The Breakdown of the Cramer-Rao Bound Below a Critical Number of Available Samples
摘要
The Cramer-Rao Bound (CRB) is a fundamental tool for assessing estimator performance, but its application in compressive sensing is limited on the ability to reliably detect the signal in the domain of estimator. This paper demonstrates that below a critical number of available samples M, the probability of signal misdetection renders the CRB meaningless. We derive a closed-form expression for this critical M. Thus the performance of unbiased estimators in the compressive sensing scenario is considered using the Cramer-Rao bound.
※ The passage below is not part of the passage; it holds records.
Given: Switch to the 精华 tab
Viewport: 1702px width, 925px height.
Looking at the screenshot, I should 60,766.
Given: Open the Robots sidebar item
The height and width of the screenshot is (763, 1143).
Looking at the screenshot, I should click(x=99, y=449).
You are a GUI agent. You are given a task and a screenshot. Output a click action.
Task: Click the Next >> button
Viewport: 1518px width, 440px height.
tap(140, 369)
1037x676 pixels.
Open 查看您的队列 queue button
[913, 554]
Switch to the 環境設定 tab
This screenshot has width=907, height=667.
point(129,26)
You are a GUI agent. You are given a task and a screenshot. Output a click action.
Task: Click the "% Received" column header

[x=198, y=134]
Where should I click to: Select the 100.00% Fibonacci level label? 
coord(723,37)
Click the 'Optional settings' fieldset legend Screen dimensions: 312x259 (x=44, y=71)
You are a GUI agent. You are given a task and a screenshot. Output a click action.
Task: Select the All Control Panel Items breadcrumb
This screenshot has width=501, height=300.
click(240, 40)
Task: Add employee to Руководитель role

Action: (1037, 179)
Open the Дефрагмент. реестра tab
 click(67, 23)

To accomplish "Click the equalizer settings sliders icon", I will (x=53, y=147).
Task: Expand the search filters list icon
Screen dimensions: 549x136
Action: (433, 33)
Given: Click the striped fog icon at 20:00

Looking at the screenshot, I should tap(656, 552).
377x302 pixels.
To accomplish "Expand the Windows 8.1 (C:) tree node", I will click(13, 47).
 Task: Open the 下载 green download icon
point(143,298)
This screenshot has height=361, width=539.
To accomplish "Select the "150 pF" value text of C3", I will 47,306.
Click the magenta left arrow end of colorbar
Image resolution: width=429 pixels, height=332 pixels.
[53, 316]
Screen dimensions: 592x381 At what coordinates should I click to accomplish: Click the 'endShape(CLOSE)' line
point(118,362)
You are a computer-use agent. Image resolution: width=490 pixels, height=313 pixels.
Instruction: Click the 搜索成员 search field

Based on the general equation for Fisher information, the expression for minimum variance is provided in terms of the number of available signal samples. However, missing samples produce noise components in the sparsity domain that degrades the estimation efficiency, and may prevent signal components estimation. Without loss of generality, we observe the case of complex sinusoid in order to derive the minimum number of available samples, such that the Cramer-Rao bound for minimum variance holds. In that sense, when dealing with compressive sensing scenario, it is necessary to take into account certain limitations in all equations used to derive the Cramer-Rao bound. This results in modified expressions and new constraints within the Cramer-Rao bound framework, which is provided in the paper. The theory is generalized for the windowed signals and its optimal estimator, namely the short-time Fourier transform, being the basic tool for time-frequency representation. The theoretical results are illustrated and proven by numerical examples, showing constraints of Cramer-Rao bound theory in the missing samples scenario.